Starting at the line with "Click the Wi-Fi signal icon" and going to the end of the records, rewrite those lines as a numbered list. Skip any blank lines and leave out the pictures.

====

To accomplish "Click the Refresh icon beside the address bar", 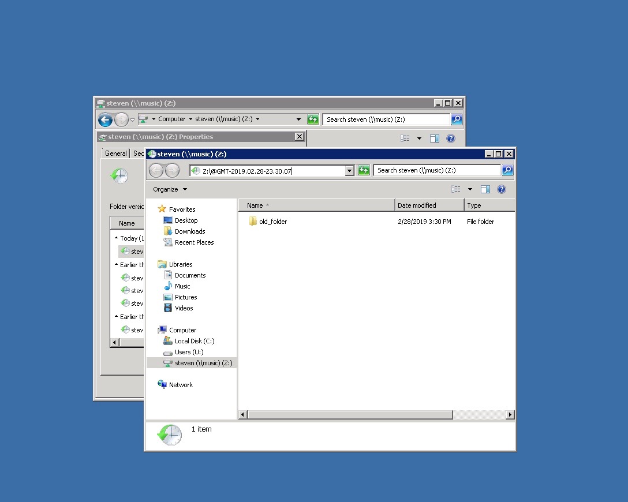I will pos(364,170).
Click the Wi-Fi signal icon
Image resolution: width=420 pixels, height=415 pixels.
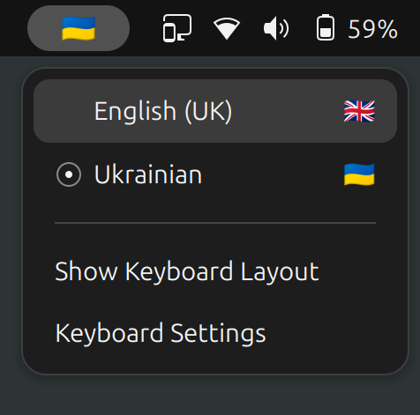tap(227, 28)
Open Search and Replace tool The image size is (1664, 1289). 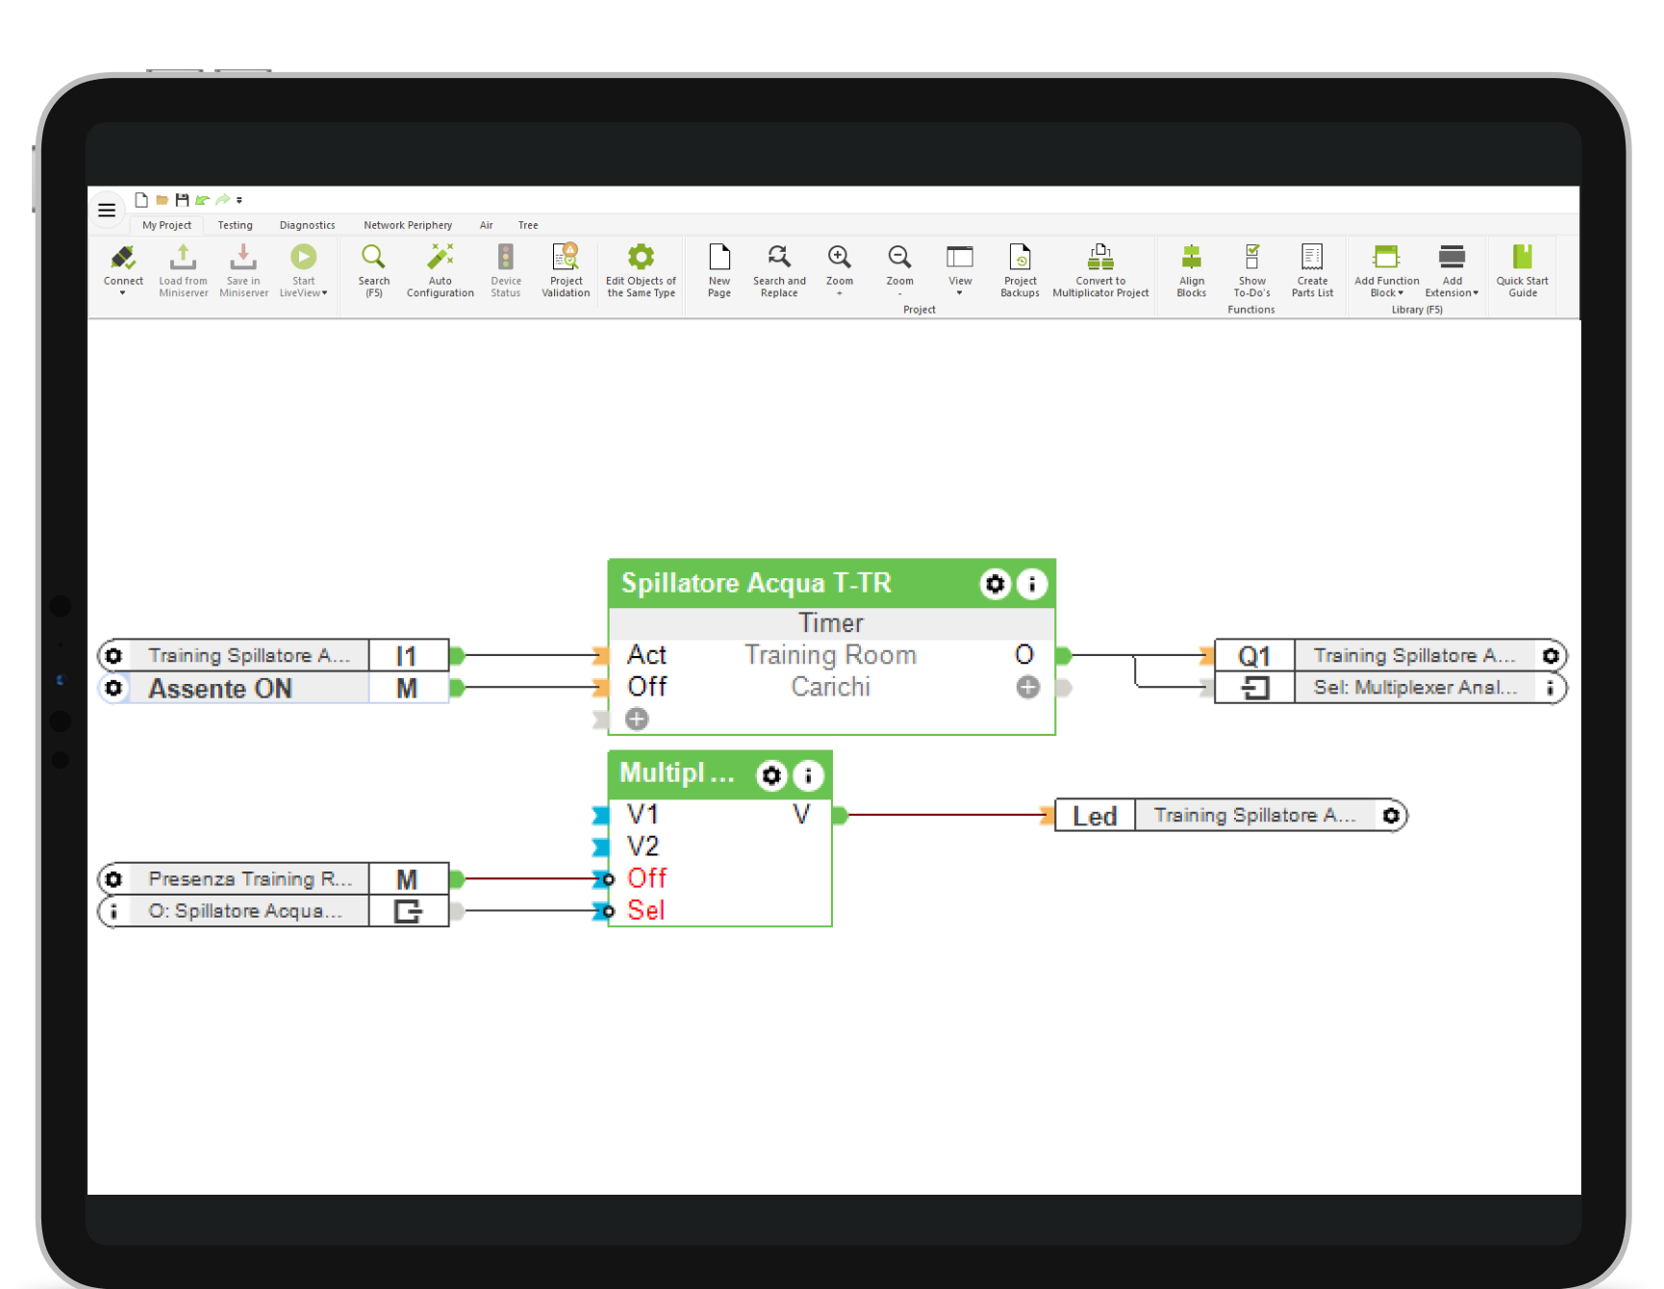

====

→ **COMPLETE RESPONSE**
1. Click the Wi-Fi signal icon
2. Image resolution: width=420 pixels, height=415 pixels.
3. tap(227, 28)
4. Open Search and Replace tool The image size is (1664, 1289). 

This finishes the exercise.